Wife bonuses

And then there were the wife bonuses.
 
I was thunderstruck when I heard mention of a “bonus” over coffee. Later I overheard someone who didn’t work say she would buy a table at an event once her bonus was set. A woman with a business degree but no job mentioned waiting for her “year-end” to shop for clothing. Further probing revealed that the annual wife bonus was not an uncommon practice in this tribe.
 
A wife bonus, I was told, might be hammered out in a pre-nup or post-nup, and distributed on the basis of not only how well her husband’s fund had done but her own performance — how well she managed the home budget, whether the kids got into a “good” school — the same way their husbands were rewarded at investment banks. In turn these bonuses were a ticket to a modicum of financial independence and participation in a social sphere where you don’t just go to lunch, you buy a $10,000 table at the benefit luncheon a friend is hosting.
 
Women who didn’t get them joked about possible sexual performance metrics. Women who received them usually retreated, demurring when pressed to discuss it further, proof to an anthropologist that a topic is taboo, culturally loaded and dense with meaning.
 

Finally got around to reading this piece in the NYTimes on Upper East Side moms. Is this real?

The author wrote the piece to promote her new memoir titled, no joke, Primates of Park Avenue.

An Upper East Side wife penned this response with about as virally-optimized a title as even the greatest minds in the Buzzfeed labs could concoct: I get a wife bonus and I deserve it, so STFU. 2015 is shaping up to be the year every one tried to break the internet.

Al came out in favor of the idea of the wife bonus almost as soon as we moved to Australia.
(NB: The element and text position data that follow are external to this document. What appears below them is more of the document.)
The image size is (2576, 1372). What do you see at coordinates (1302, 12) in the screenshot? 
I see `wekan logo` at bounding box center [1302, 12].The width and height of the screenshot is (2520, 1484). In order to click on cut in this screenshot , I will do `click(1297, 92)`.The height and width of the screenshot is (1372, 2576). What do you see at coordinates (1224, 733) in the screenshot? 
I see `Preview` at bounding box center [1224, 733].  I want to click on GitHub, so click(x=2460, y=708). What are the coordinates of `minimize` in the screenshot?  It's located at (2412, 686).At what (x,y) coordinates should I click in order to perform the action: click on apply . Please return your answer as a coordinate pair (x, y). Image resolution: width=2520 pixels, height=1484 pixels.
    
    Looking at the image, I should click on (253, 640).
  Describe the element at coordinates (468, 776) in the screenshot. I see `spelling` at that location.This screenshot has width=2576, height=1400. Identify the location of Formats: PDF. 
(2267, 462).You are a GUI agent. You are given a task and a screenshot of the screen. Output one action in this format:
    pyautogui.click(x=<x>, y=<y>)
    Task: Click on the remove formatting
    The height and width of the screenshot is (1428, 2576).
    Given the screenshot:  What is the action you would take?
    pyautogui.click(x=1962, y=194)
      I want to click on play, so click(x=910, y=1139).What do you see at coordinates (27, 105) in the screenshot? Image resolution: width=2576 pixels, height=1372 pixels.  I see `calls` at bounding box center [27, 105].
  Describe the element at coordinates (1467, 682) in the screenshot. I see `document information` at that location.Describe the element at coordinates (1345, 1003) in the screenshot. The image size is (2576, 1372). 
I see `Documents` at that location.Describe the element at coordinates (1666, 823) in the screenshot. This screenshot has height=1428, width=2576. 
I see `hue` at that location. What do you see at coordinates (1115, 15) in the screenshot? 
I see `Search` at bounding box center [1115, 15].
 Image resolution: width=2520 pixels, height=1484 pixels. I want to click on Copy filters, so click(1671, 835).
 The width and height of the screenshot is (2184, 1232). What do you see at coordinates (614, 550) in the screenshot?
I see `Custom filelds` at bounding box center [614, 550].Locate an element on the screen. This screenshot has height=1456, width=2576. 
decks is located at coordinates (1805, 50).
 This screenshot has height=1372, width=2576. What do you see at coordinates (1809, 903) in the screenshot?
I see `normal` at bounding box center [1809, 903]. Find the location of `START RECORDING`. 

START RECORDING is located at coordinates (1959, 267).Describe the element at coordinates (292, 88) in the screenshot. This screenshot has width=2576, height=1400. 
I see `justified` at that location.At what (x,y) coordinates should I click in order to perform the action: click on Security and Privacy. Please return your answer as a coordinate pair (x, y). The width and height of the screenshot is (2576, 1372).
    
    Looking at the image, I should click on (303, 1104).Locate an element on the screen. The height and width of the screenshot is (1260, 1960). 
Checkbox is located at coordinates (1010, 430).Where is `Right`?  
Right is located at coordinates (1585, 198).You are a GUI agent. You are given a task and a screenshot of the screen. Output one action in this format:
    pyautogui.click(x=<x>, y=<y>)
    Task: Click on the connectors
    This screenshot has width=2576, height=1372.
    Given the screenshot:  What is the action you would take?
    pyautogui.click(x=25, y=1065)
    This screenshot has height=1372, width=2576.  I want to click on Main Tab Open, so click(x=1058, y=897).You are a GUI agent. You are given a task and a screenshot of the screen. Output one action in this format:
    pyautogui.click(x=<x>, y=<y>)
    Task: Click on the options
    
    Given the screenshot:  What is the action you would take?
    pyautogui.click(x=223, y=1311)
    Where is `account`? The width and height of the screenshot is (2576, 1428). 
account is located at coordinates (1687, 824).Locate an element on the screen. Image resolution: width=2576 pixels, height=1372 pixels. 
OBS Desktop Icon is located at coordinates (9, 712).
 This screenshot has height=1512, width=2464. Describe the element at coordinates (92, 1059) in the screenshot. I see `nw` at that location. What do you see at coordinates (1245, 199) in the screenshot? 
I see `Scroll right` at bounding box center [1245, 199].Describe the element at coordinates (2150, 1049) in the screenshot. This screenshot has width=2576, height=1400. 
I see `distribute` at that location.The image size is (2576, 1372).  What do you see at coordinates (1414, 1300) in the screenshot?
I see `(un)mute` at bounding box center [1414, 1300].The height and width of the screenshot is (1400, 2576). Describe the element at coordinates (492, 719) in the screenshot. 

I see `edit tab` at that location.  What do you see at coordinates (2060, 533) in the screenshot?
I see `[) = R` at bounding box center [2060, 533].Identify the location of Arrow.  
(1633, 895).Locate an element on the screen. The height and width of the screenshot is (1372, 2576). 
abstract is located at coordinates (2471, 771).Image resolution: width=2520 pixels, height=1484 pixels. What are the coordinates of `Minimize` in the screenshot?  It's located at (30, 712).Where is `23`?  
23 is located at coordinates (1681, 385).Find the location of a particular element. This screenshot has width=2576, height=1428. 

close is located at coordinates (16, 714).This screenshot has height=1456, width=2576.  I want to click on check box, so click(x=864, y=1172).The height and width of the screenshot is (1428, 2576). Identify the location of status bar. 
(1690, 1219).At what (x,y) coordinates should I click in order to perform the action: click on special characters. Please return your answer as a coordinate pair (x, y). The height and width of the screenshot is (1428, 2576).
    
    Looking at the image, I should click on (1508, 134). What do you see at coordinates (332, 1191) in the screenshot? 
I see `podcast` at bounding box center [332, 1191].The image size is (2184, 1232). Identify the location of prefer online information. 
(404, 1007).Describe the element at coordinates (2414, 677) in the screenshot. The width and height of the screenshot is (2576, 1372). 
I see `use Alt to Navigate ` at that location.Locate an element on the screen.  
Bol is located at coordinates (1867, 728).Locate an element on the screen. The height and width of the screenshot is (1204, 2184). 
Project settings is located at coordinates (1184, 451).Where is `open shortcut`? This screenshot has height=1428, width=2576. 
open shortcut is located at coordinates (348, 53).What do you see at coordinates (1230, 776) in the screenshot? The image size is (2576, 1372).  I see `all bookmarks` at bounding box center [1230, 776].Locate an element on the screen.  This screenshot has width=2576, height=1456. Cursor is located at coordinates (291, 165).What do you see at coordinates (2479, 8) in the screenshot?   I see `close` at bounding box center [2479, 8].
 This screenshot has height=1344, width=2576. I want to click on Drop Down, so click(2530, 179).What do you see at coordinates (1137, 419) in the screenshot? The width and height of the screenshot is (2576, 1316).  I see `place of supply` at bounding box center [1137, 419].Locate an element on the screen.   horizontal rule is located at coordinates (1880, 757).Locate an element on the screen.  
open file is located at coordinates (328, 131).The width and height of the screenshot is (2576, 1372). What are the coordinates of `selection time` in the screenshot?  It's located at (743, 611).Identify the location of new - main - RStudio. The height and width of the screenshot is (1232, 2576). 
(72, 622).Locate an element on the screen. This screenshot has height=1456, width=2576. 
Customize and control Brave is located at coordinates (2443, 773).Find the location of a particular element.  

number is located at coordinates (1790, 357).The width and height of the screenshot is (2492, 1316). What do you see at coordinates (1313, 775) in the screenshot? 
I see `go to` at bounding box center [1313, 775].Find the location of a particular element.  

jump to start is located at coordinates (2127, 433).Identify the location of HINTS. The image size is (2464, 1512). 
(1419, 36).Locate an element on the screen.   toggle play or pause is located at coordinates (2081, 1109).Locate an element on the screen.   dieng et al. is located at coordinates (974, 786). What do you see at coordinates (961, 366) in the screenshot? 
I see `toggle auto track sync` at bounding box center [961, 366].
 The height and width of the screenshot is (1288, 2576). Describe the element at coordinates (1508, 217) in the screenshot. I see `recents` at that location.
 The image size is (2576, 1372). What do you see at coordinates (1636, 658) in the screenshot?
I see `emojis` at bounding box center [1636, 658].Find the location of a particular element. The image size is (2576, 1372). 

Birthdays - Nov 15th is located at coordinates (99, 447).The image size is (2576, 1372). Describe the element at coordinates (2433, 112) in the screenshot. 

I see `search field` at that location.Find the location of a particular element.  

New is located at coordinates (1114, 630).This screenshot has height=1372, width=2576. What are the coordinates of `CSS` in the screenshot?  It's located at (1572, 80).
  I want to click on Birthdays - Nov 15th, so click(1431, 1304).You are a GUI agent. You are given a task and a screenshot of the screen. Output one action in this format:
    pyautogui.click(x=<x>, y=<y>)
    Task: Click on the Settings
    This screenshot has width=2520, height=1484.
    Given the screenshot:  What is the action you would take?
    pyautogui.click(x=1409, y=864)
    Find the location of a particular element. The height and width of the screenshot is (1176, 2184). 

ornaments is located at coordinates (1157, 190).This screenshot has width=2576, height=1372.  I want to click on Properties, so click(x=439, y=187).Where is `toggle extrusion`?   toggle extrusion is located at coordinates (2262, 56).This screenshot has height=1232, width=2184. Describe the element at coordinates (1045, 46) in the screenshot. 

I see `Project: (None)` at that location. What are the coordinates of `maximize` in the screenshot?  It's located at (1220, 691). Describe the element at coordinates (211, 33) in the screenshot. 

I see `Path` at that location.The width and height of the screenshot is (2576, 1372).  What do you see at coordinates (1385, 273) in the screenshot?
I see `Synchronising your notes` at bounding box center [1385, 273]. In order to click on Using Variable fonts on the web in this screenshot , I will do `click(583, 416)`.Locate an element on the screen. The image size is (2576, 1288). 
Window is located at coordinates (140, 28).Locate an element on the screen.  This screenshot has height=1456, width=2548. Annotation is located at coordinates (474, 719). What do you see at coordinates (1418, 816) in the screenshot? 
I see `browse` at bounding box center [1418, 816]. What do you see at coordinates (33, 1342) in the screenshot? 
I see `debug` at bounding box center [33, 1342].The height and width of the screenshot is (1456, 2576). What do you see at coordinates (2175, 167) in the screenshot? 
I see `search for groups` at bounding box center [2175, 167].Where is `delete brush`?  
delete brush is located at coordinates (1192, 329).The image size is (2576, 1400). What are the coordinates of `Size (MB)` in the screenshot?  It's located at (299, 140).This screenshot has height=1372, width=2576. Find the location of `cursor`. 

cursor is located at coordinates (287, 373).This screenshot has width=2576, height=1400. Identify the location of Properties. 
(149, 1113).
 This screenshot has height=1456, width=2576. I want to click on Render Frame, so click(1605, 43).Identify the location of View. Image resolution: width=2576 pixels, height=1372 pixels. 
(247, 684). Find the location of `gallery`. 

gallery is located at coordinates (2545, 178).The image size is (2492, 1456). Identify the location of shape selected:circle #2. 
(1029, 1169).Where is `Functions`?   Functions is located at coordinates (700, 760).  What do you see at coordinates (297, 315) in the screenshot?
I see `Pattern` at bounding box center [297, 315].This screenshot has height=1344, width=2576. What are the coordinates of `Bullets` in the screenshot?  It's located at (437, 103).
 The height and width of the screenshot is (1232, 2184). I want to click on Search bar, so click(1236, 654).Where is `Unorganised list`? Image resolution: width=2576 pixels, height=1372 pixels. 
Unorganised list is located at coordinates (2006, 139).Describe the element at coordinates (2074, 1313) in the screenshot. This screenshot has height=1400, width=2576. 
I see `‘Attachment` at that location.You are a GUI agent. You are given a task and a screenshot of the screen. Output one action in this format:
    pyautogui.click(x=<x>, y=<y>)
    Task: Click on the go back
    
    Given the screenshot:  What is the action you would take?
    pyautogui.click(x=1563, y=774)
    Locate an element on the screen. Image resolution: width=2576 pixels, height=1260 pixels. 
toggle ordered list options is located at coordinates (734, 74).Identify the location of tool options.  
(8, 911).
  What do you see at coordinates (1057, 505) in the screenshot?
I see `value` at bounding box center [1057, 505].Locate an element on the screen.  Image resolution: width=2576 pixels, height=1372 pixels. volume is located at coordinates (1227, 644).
He’s got a very politically incorrect sense of humor and joked it was to reward me for being a “good little wife,” which made me laugh out loud. Seriously, though, we settled on the exact terms: When he received his bonus every year at the end of April, we’d each take a fifth after tax and bank the rest.
 
I’m exceptionally lucky to have a husband who values how important a job it is to stay home and take care of a child, as well as understanding how difficult it is to leave friends, family and career prospects behind to further his career. He was actually pleased to have a tangible way to recognize the contribution that I also make to the success of our lives.
 
The wife bonus gives me not only financial freedom, but freedom from guilt too. We have a joint account, and before we started the system, I was reluctant to spend our money on myself, even though my husband insisted he was happy for me to. Now that I have a quantifiable amount to treat myself with, I don’t feel guilty doing so.
 
The five-figure amount has pretty much stayed the same despite the economy. Last year, I bought a Prada handbag and Burberry raincoat for about $1,500 each. I tend to wait until I’m back home in London to spend my bonus because I can leave Lala with a member of the family and go on a week-long splurge to upscale stores like Selfridges. My favorite labels include Bottega Veneta, Chanel, Prada, Smythson, Erdem and Stella McCartney.
 

I will leave aside any personal judgment here and just observe that the furor reflects the evolving conception of marriage. Whereas once they were largely seen as economic arrangements, now we expect more from marriage, from our spouses. They must fulfill us in every way. I can't tell what the model of hedonic marriage has to say about wife bonuses, perhaps an economist out there has an analysis.

If the couples observed here just had shared bank accounts and the money flowed the same way otherwise, we wouldn't have any such furor. The framing is everything here.